About

I'm an AI engineer focused on retrieval systems and LLM-powered applications. I build things, measure whether they work, and write about what I learn.

What I work on

  • RAG systems — chunking strategies, embedding models, retrieval methods, reranking
  • Evaluation pipelines — synthetic QA generation, retrieval metrics (MRR, NDCG, Recall@K)
  • LLM applications — structured outputs, tool use, prompt engineering

How I approach problems

Every project starts with the same questions:

  1. What does success look like? (Define the metric)
  2. Where are we now? (Measure the baseline)
  3. What changed? (Prove the delta)

This isn't revolutionary — it's just discipline. But it's the difference between "I think this works" and "here's the evidence."

Background

I spent 25 years in enterprise consulting — MarkLogic, Oracle, RightNow — leading technical delivery across APAC and North America. I translated business requirements into working systems for banks, telcos, and government agencies, and managed international teams doing the same.
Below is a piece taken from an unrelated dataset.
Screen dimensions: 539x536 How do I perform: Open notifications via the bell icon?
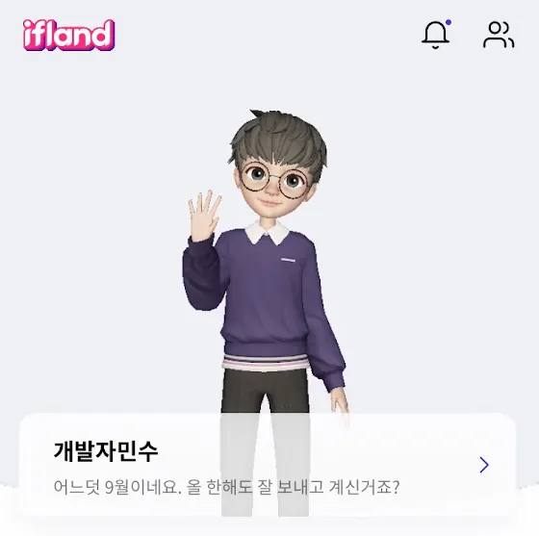(x=435, y=35)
Now I'm applying that lens to AI engineering. I build evaluation pipelines, RAG systems, and synthetic data workflows — the infrastructure that tells you whether an LLM actually works before it reaches production. My projects emphasize measurable outcomes over demos: retrieval accuracy metrics, structured evaluation frameworks, failure-mode analysis.

I'm not coming from a research background. I'm coming from delivery — where things need to work reliably, at scale, for real users. That turns out to be exactly what's missing in most LLM deployments.